What I have above written of the “Songs of the Sea” is equally true of the other ballads in this volume. They also form a series of eccentric pictures of American life after the war, brought together, not like chance pictures in a scrap-book, but as I before said, to carry out one idea in reference to a special subject. In this spirit and to this end were they written, from current prose tales. Nor have I ever forgotten that there is in them for the future a kind of folk-lore which is never so apparent to those who live in it as to those who inherit it. When I was a small boy, there was in my aunt’s kitchen in Milford, Massachusetts, a cheese-knife, which had no special interest to anybody save to me, because it had been the very sword carried by General Eaton in his famous march over the Desert to attack Algiers. Nowadays it would be greatly prized. So it is sometimes worth while to think of these things which we now possess, and how rapidly they are hastening to become curiosities—I myself having lived to see every object familiar to me in youth become bric-à-brac. In the last age, everything not in the newest fashion was despised—in this there is a highly-cultured class just beginning to show itself beyond the Realists and disciples of Mental-analytical Chemistry, who look alternately at the Past and Future,
Even as Janus on the Capitol
Saw all that was or ever yet would be.
There may be a few among the jealous guardians or spokes around the Hub who may demand by what right I invade the sacred precincts of Boston, and sing about its past.

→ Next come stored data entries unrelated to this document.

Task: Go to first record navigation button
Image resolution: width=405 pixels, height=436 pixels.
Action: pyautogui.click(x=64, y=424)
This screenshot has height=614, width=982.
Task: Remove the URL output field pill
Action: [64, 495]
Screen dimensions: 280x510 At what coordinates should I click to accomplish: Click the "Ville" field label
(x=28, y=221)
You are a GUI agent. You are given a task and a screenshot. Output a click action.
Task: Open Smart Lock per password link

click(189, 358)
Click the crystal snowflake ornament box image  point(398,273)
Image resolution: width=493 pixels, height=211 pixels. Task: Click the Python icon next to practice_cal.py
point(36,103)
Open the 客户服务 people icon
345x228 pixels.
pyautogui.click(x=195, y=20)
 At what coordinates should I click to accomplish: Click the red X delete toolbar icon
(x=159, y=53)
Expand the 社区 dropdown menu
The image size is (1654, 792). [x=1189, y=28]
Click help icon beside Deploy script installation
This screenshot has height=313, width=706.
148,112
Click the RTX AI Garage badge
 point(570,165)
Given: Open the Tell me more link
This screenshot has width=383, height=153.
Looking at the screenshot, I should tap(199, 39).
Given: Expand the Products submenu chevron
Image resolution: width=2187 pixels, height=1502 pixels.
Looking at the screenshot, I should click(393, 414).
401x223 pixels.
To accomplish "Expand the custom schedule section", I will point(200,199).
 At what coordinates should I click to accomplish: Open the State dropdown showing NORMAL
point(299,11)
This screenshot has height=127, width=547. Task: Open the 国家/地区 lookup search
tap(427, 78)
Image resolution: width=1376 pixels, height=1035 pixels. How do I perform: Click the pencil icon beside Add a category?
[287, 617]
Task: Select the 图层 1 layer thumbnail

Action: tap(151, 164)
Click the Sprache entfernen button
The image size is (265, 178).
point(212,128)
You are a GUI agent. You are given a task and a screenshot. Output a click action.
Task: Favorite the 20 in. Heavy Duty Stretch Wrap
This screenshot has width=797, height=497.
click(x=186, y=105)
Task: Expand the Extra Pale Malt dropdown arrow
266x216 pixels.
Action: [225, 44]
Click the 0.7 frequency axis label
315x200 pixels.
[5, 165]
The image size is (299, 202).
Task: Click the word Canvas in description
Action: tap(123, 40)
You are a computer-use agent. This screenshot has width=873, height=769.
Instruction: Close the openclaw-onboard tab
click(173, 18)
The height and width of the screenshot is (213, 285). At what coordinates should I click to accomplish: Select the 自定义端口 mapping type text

Well, my boyhood was half passed in Boston or near it; there the romance of sailor life, which was marvellous in those times, imbued me, and then and there in common with my mates I devoured the Mariners’ Chronicle, Shipwrecks and Disasters of the Sea, Lives of the Buccaneers, and listened with avidity to the tales of those who had been on the briny deep. Nearly all my first-cousins had at one time or other run away and gone to sea or taken long voyages. Among the former were Benjamin Stimson, the “S” of Two Years Before the Mast; Charles Leland, who afterwards grew like Samuel Jackson to the height of seven feet; and Samuel Godfrey. From these and many more I learned an incredible number of sea stories and songs, none of which I ever forgot, being to an extraordinary degree accustomed to keep repeating to myself these “stranger legends of the olden time.” Hence it comes that I have in my mind such vivid memories of the old North End of Boston.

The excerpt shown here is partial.